++++ INPUT DATA

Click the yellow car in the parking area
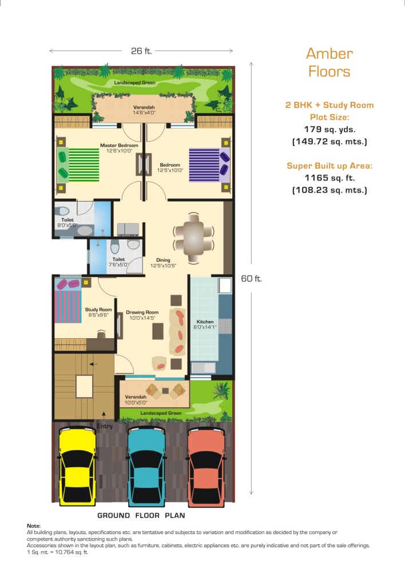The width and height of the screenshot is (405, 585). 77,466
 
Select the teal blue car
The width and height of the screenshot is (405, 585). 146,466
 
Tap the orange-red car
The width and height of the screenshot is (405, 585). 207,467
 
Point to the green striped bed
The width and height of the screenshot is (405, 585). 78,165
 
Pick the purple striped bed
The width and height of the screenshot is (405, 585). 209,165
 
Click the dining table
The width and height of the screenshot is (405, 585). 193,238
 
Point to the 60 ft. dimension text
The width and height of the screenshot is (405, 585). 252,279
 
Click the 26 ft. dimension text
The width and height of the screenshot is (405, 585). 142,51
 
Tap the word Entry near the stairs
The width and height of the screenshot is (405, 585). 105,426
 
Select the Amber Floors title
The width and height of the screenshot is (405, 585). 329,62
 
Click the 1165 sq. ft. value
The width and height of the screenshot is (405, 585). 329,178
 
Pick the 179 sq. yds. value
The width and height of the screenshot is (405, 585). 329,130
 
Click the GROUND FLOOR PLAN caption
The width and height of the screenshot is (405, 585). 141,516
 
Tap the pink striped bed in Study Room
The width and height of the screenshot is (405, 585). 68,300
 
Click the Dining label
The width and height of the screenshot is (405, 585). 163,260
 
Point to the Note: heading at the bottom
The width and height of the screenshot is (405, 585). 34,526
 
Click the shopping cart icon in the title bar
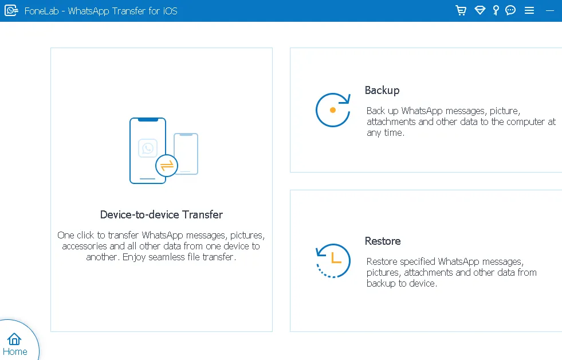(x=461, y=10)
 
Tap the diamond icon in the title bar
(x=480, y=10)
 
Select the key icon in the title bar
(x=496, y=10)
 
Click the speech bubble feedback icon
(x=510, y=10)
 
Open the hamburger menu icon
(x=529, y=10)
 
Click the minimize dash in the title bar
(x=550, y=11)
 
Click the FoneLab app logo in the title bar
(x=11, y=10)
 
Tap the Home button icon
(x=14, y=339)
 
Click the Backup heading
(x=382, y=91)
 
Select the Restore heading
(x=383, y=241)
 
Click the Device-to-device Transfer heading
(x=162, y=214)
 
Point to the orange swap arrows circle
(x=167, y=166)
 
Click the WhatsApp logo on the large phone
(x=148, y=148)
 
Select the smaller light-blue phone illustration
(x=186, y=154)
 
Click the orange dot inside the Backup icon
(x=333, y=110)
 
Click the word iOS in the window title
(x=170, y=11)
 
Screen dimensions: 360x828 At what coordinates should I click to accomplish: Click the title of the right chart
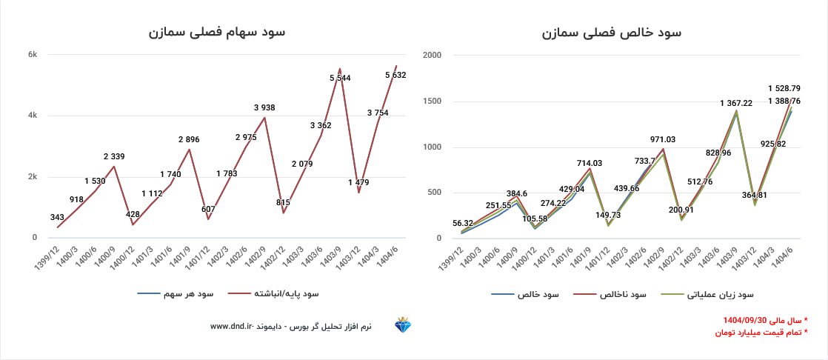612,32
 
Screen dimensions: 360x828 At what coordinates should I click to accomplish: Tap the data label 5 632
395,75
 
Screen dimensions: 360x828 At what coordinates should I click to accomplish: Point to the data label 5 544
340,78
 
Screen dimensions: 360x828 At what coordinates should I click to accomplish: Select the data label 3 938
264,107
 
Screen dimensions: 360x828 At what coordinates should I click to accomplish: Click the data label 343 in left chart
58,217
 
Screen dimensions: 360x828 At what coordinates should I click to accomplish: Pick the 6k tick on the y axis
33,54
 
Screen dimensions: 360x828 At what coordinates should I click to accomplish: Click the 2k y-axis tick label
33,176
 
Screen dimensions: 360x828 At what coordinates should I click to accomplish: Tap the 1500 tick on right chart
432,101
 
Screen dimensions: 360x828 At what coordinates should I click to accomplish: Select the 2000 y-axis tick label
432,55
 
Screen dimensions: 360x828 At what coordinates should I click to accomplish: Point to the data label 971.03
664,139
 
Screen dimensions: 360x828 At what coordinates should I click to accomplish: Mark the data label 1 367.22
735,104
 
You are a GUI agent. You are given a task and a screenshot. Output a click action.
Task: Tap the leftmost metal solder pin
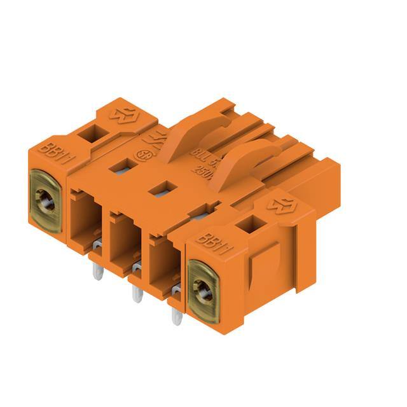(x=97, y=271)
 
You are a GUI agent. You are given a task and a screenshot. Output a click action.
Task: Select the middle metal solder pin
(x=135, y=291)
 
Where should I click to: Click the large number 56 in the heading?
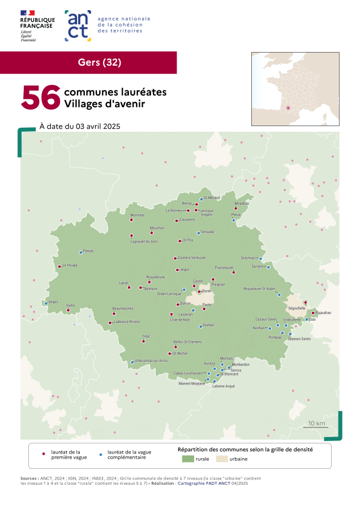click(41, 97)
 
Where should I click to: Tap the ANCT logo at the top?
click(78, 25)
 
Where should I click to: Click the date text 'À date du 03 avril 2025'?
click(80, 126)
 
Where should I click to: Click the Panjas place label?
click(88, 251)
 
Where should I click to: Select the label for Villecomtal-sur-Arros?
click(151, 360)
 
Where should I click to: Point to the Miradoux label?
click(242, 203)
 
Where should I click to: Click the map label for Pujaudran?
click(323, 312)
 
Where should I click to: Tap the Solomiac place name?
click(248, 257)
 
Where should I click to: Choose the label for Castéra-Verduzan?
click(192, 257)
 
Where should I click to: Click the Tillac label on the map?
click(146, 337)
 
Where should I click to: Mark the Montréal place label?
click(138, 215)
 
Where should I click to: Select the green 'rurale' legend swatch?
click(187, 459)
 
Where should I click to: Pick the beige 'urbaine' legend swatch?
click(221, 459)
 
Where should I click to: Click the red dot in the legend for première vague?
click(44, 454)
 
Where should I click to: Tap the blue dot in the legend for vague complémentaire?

++++++++

● PROMPT: Count the lines in the records above that contain the string "Backup". Give only the number.

● RESPONSE BELOW: 2